演題詳細
Poster
突起伸展、回路形成
Axonal/Dendritic Growth and Circuit Formation
開催日 | 2014/9/13 |
---|---|
時間 | 11:00 - 12:00 |
会場 | Poster / Exhibition(Event Hall B) |
膜輸送の不均衡化による神経軸索ガイダンス
Localized imbalance between exocytosis and endocytosis steers neuronal growth cones
- P3-061
- 糸総 るり香 / Rurika Itofusa:1 戸島 拓郎 / Takuro Tojima:1,2 上口 裕之 / Hiroyuki Kamiguchi:1
- 1:理化学研究所脳科学総合研究センター / Lab. for Neuronal Growth Mechanisms, RIKEN BSI, Saitama, Japan 2:科学技術振興機構さきがけ / PRESTO, Japan Science and Technology Agency, Saitama, Japan
During neuronal network formation, extracellular axon guidance cues guide migrating growth cones along specific routes. Such processes rely on asymmetric elevation of cytosolic Ca2+ concentrations across the growth cone that mediates its bidirectional turning responses to the cues.
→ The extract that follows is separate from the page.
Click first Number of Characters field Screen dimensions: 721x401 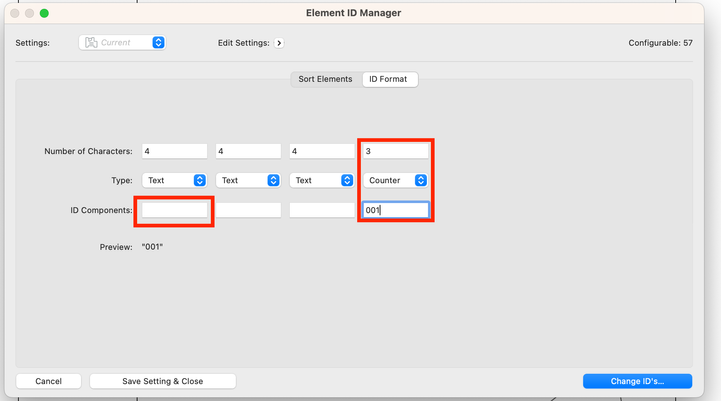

Downstream of these Ca2+ signals, membrane trafficking can act as a driving machinery for growth cone guidance: localized activation of vesicle-associated membrane protein 2 (VAMP2)-mediated exocytosis or clathrin-mediated endocytosis causes growth cone attraction or repulsion, respectively. However, it remains unclear how Ca2+ can differentially regulate these opposite membrane trafficking events. Here we show that the directional polarity of growth cone steering depends on localized imbalance between exocytosis and endocytosis, and identify Ca2+-dependent signaling pathways mediating such imbalance. In embryonic chicken dorsal root ganglion neurons, repulsive Ca2+ signals promote clathrin-mediated endocytosis through the Ca2+/calmodulin-dependent protein phosphatase calcineurin and 90-kD splice variant of phosphatidylinositol-4-phosphate 5-kinase type-1γ (PIPKIγ90). By contrast, attractive Ca2+ signals facilitate exocytosis but suppress endocytosis via Ca2+/calmodulin-dependent protein kinase II (CaMKII) and cyclin-dependent kinase 5 (Cdk5) that can inactivate PIPKIγ90. Blocking of CaMKII or Cdk5 activities leads to balanced activation of both exocytosis and endocytosis, causing straight growth cone migration even in the presence of guidance signals. Experimental perturbation of the balanced activity in membrane trafficking restores the growth cone's turning response. Remarkably, the direction of this resumed turning depends on relative activities of exocytosis and endocytosis but not on the type of guidance signals. Taken together, our results suggest strongly that growth cone navigation can be redirected by shifting the imbalance between exocytosis and endocytosis, highlighting the importance of membrane trafficking imbalance for axon guidance.